Mayra Marchán, representante de All For Venezuela, uno de los grupos que recopila ayuda para enviar al país, sostuvo que la Guardia Nacional está «decomisando los insumos médicos» y que la asistencia «no le está llegando a la gente».
María Corina Machado midió al milímetro sus palabras en el vídeo que lanzó desde Panamá donde se ocupó expresamente de no mencionar al presidente de Estados Unidos o a cualquier otro miembro de su Gobierno con el que sabe que no puede cortar de cuajo el cordón umbilical que les une.

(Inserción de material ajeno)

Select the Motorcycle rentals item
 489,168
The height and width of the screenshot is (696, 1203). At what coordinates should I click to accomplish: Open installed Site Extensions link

Aún así, empeñó su palabra en llegar a Venezuela. ¿Cómo podría hacerlo? Descartada la ayuda de la Casa Blanca que hubiera sido el camino más recto, corto y directo, podría tratar de hacerse con una embarcación como la que la «extrajo» a principios de diciembre. Podría recurrir a pistas de avionetas y arriesgarse. Es decir, ponerse a tiro de Delcy y Jorge Rodríguez y de Diosdado Cabello. Las aguas son porosas y la dificultad de llegar a destino, en principio, escasa. Todo es posible, caminos hay de sobra. Otra cosa es poner pie en tierra venezolana y seguir viva.